● **Exercise description**
Copy the items word for word, from the very first line down through the line that contains "Krøniken (755, 336)", including that line.

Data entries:
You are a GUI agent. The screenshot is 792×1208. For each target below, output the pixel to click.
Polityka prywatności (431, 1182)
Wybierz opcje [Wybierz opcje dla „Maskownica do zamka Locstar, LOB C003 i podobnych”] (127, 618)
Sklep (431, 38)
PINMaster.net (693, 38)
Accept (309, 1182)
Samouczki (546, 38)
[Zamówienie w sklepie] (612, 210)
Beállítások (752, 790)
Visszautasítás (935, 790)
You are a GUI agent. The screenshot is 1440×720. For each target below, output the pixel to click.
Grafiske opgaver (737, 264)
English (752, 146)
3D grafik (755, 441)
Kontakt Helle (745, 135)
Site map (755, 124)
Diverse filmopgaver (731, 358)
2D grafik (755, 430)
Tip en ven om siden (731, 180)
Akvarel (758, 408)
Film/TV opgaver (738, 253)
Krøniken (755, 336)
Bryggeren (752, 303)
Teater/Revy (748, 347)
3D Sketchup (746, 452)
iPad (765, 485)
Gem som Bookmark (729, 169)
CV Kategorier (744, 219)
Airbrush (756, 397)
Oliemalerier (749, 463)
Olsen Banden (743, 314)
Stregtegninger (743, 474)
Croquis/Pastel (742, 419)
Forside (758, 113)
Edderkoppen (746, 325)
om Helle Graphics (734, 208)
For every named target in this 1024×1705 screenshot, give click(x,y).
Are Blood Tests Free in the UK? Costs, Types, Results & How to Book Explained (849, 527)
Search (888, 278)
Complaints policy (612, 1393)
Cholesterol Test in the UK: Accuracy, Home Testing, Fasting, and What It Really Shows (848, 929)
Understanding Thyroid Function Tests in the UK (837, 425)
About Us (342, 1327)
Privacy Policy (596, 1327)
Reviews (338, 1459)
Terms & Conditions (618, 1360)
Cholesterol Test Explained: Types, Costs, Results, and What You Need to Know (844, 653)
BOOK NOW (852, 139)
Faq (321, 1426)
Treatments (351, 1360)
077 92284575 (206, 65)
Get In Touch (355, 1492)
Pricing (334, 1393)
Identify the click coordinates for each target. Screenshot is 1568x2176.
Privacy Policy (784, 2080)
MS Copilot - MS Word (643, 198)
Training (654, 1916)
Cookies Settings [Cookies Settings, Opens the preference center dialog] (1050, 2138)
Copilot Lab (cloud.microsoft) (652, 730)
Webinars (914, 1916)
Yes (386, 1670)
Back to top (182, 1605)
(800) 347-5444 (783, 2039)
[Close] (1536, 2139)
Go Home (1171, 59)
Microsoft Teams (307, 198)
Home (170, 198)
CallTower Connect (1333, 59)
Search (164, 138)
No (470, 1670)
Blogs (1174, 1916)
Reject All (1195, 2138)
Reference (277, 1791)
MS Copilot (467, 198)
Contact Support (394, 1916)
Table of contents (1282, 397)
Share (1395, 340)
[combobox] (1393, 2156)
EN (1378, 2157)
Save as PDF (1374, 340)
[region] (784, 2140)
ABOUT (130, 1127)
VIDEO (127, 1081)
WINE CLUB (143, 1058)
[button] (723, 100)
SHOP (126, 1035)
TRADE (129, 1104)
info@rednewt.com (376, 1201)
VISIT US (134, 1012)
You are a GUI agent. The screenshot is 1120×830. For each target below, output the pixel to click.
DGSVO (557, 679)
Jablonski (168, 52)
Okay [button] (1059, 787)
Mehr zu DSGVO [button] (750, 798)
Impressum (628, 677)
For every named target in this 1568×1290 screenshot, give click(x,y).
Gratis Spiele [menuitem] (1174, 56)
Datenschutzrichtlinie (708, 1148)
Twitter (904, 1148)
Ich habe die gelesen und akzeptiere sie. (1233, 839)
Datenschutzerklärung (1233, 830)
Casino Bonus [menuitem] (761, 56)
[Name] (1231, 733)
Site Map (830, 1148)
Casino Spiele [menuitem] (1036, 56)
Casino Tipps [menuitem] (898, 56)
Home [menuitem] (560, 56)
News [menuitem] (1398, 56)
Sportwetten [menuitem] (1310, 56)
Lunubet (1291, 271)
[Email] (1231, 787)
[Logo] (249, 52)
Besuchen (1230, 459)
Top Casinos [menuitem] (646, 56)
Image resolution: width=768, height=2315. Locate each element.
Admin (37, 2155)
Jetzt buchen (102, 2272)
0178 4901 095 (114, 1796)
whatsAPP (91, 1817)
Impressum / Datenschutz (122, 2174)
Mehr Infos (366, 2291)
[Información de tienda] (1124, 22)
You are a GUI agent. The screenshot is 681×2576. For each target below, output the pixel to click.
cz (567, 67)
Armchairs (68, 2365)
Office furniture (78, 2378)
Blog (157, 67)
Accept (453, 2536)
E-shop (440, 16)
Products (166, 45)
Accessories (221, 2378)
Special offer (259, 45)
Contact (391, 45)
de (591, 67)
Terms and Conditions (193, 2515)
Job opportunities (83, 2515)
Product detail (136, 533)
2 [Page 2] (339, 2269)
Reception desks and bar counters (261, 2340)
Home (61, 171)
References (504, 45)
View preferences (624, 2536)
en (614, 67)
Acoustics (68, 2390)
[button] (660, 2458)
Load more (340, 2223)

● **Correct answer**
You are a GUI agent. The screenshot is 792×1208. For each target below, output the pixel to click.
Polityka prywatności (431, 1182)
Wybierz opcje [Wybierz opcje dla „Maskownica do zamka Locstar, LOB C003 i podobnych”] (127, 618)
Sklep (431, 38)
PINMaster.net (693, 38)
Accept (309, 1182)
Samouczki (546, 38)
[Zamówienie w sklepie] (612, 210)
Beállítások (752, 790)
Visszautasítás (935, 790)
You are a GUI agent. The screenshot is 1440×720. For each target below, output the pixel to click.
Grafiske opgaver (737, 264)
English (752, 146)
3D grafik (755, 441)
Kontakt Helle (745, 135)
Site map (755, 124)
Diverse filmopgaver (731, 358)
2D grafik (755, 430)
Tip en ven om siden (731, 180)
Akvarel (758, 408)
Film/TV opgaver (738, 253)
Krøniken (755, 336)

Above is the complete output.